De l’engagement des artistes en politique

Par Benjamin Le Bonniec

A quelques jours des élections, on peut se poser la question de l’engagement des artistes en politique. Les artistes peuvent-ils réellement favoriser le changement et comment ? Pourrait-on imaginer une société sans artistes ? La fonction politique des artistes est-elle de montrer le réel ? L'artiste ne doit-il pas également apporter une respiration, non en s'opposant aux institutions, mais en nous permettant de sortir du politique ?

L’engagement politique des artistes est depuis les premiers balbutiements de la politique quelque chose qui apparaît nécessaire et indispensable. Il favorise la démocratie et nous défend contre les dictatures, de Victor Hugo à Jean-Paul Sartre, de Charlon Heston à  Robert Redford, beaucoup ont élevé leur voix.  Fin septembre, ce dernier déclarait justement à l’occasion du Festival du Film de Sundance, dont il est le créateur : « J’utilise mon art pour critiquer le système politique. »

Nombreux sont en effet les artistes qui, à travers l’histoire, ont su dénoncer par l’humour, la critique, par les mots ou l’image, les dérives et travers de nos sociétés contemporaines. Imaginer la société dans laquelle on vit sans artistes apparaît aujourd’hui inconcevable et à certains niveaux de l’engagement artistique, leur rôle peut être déterminant. On l’a vu en janvier dernier avec les attentats contre Charlie-Hebdo à Paris; grâce aux dessins satiriques, Charlie-Hebdo a toujours fait de la caricature un moyen de critiquer et de lutter en se positionnant contre le terrorisme religieux notamment.

Une des premières missions d’un artiste est de dire et de montrer le réel, et le réel s’apparente souvent à ce qui ne va pas. Et justement, la caricature, de James Gillray à Charb ou Cabu, a pour charge de dénoncer en partant du réel, il s’agit là d’une des fonctions fondamentales de l’artiste. Dans les climats socio-économiques actuels, la seule véritable voix d’opposition devrait être portée par des artistes, en raison notamment de la complaisance flagrante ou de l’aphasie dont font part les membres de la classe politique. Or, les seuls acteurs de la société véritablement capables de dire ce qui est, ce sont les artistes.

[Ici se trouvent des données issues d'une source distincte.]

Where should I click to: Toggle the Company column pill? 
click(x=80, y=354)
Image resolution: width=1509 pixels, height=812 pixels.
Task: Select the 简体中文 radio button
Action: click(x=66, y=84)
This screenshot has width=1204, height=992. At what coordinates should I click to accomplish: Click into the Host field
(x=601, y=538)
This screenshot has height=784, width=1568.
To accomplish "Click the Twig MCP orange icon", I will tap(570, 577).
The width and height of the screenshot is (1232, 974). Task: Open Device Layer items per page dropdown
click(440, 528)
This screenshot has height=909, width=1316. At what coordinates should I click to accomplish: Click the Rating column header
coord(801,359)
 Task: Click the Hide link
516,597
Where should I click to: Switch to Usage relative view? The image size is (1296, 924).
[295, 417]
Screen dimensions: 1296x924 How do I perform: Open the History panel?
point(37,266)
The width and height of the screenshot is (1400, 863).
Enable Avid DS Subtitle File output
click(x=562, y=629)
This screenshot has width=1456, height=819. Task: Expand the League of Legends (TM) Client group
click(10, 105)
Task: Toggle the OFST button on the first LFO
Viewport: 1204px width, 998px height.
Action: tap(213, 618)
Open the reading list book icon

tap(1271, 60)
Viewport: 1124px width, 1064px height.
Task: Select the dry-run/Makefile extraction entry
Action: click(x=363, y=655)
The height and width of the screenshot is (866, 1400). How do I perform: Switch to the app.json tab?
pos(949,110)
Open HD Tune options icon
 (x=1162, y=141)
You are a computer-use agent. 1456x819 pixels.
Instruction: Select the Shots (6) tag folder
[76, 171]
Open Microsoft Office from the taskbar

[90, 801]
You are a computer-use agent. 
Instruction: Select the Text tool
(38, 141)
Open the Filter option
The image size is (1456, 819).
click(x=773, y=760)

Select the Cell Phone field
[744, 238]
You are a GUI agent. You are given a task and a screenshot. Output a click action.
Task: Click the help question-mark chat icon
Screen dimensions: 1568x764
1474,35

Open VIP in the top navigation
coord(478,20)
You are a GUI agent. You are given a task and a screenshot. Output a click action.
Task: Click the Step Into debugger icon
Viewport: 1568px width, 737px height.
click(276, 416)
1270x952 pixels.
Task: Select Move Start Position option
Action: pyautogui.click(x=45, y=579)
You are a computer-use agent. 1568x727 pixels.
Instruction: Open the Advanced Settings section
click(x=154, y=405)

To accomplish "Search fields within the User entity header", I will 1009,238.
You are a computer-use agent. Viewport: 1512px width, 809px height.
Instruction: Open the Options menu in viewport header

On l’a vu pendant la période où Margaret Thatcher était au pouvoir au Royaume-Uni, les artistes étaient devenus la véritable opposition, celle qui structurait les luttes en leur donnant une forme et une profondeur. Cette opposition naturelle est évidemment le rôle même de l’artiste. Dans le Québec du XXième siècle, Robert Lepage ou Robert Charlebois se sont fait entendre et ont dénoncé la réalité comme lors de « la chasse aux artistes » menée par Stephen Harper en 2008. L’artiste engagé doit perdurer et chaque élection est l’occasion de casser un peu plus les pieds à ceux qui nous gouvernent.